Recorded data:
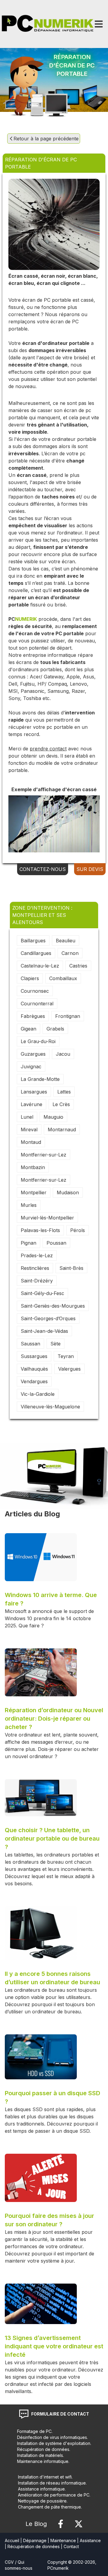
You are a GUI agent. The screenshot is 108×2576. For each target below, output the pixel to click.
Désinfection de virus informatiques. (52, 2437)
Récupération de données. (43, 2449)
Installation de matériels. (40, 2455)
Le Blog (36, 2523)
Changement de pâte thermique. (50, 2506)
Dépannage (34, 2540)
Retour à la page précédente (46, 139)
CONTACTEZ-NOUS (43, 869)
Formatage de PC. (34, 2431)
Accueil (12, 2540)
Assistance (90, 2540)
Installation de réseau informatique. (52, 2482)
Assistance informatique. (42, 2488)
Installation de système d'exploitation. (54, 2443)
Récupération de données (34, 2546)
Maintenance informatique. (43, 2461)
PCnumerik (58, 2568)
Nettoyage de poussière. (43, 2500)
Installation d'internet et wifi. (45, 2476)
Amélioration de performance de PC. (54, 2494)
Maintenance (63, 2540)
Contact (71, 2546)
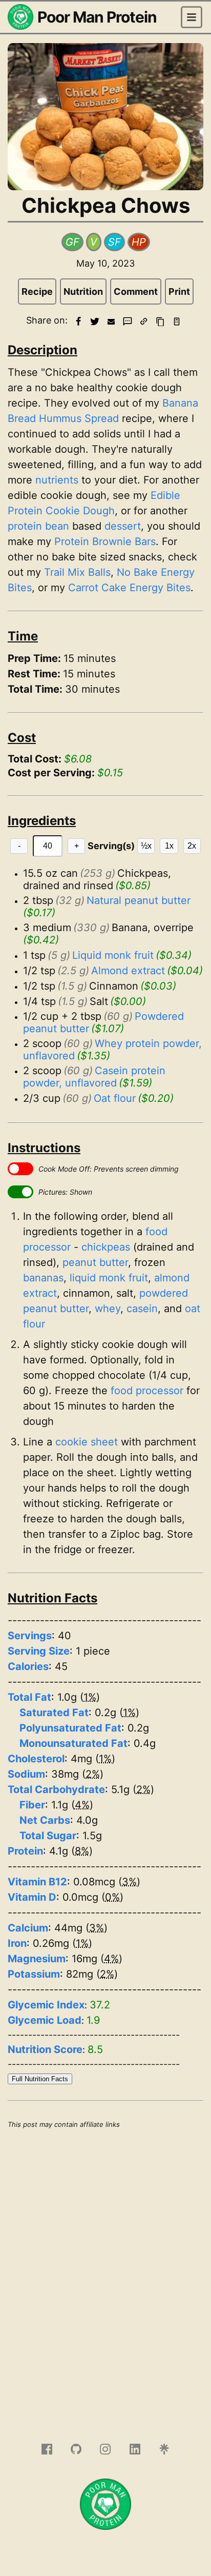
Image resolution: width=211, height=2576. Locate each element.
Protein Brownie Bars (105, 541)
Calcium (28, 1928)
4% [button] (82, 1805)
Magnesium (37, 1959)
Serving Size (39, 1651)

==

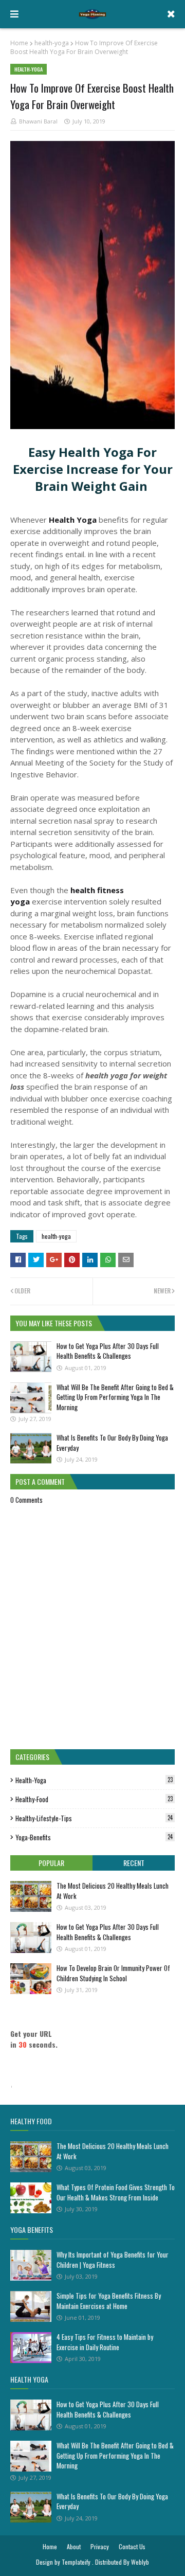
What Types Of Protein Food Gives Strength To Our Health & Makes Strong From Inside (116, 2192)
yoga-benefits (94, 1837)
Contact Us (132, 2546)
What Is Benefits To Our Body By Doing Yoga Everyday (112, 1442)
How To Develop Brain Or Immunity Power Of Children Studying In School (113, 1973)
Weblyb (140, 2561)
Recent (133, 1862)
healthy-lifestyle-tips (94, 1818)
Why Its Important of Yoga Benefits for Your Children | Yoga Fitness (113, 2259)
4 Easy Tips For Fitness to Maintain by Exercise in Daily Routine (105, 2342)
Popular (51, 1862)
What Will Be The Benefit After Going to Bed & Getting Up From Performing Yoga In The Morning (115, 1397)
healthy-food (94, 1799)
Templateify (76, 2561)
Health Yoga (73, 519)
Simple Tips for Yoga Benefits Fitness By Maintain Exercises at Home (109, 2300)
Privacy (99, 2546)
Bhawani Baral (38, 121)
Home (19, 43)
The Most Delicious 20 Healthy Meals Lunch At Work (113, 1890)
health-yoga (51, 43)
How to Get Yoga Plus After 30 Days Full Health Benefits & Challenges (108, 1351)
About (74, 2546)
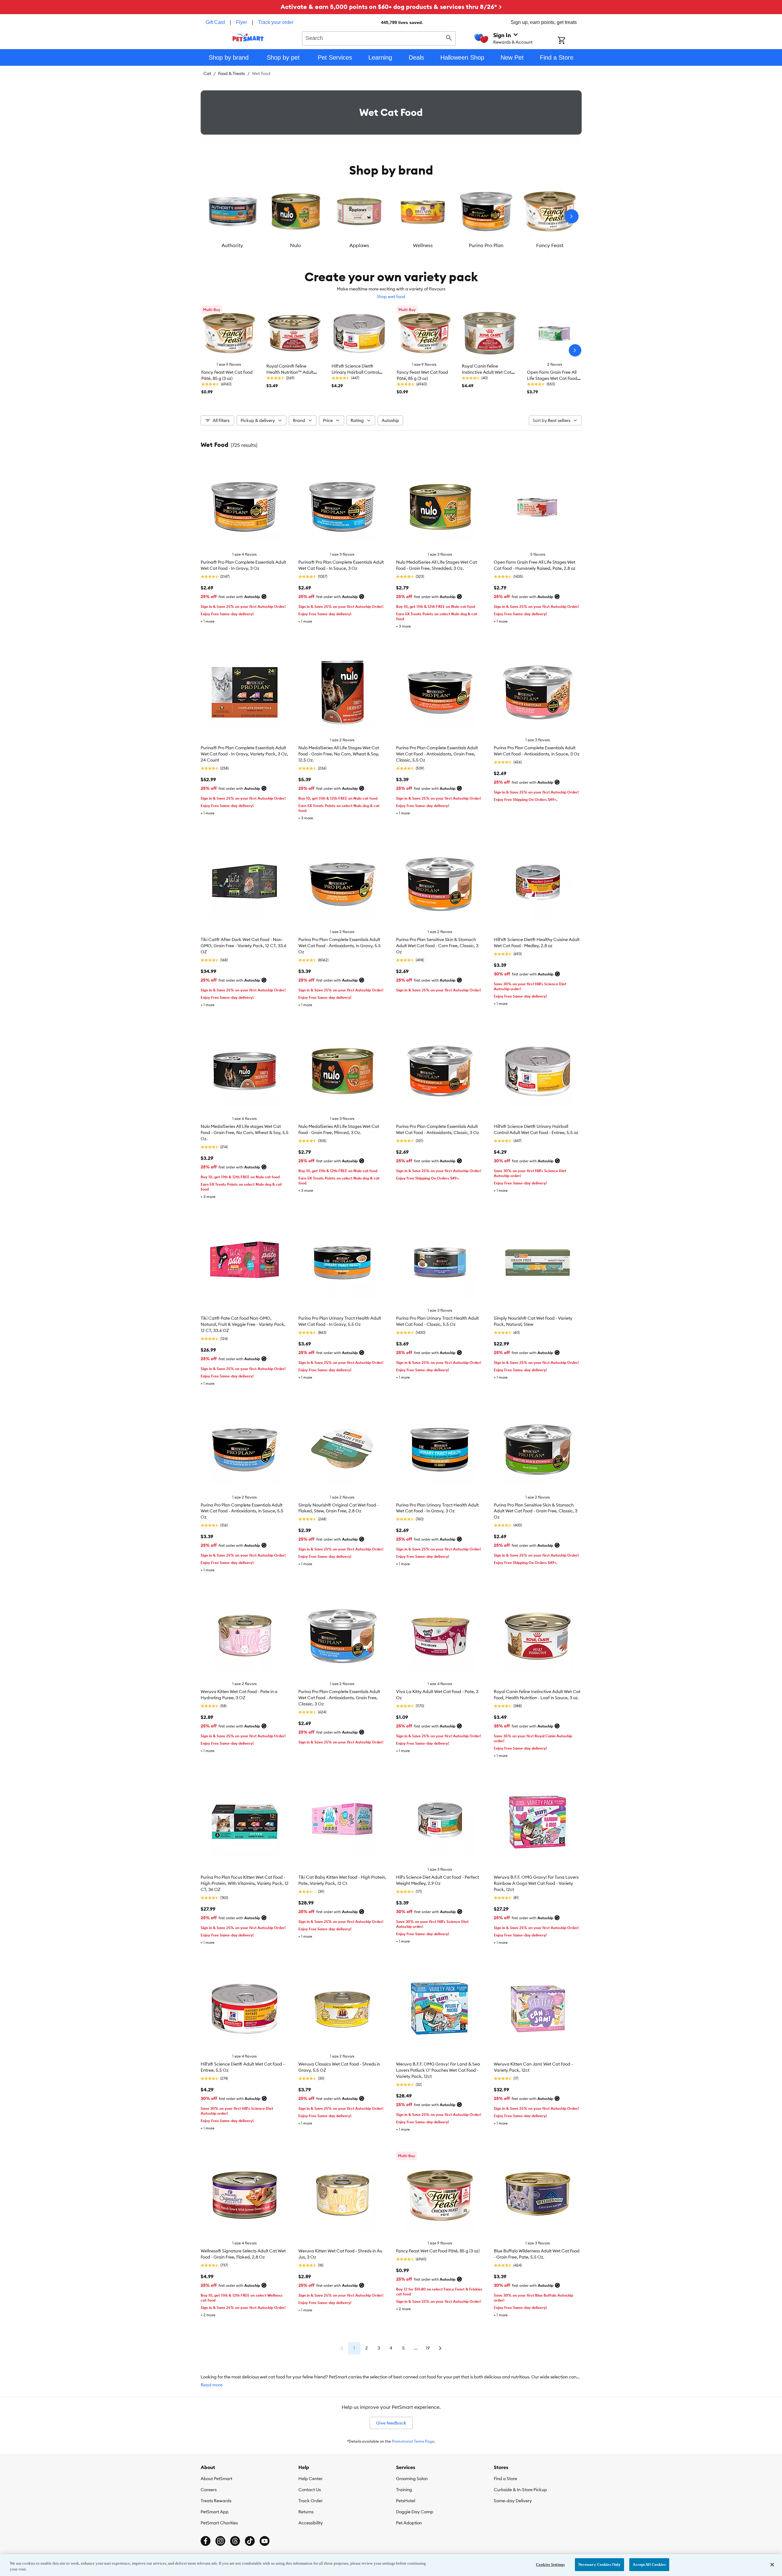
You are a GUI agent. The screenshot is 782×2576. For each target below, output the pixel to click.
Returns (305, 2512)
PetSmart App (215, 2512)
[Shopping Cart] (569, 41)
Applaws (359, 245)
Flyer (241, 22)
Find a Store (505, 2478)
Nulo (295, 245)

● **WHAT IS EXPECTED**
Look above for the line with "You are a GUI agent. The screenshot is 108×2576." and the line with "Maintenance informatique. (43, 2461)". Retype those two lines and every line between them exactly, adding nothing.

● **WORKED SOLUTION**
You are a GUI agent. The screenshot is 108×2576. For each target below, output the pixel to click.
Désinfection de virus informatiques. (52, 2437)
Récupération de données. (43, 2449)
Installation de matériels. (40, 2455)
Le Blog (36, 2523)
Changement de pâte thermique. (50, 2506)
Dépannage (34, 2540)
Retour à la page précédente (46, 139)
CONTACTEZ-NOUS (43, 869)
Formatage de PC. (34, 2431)
Accueil (12, 2540)
Assistance (90, 2540)
Installation de réseau informatique. (52, 2482)
Assistance informatique. (42, 2488)
Installation de système d'exploitation. (54, 2443)
Récupération de données (34, 2546)
Maintenance informatique. (43, 2461)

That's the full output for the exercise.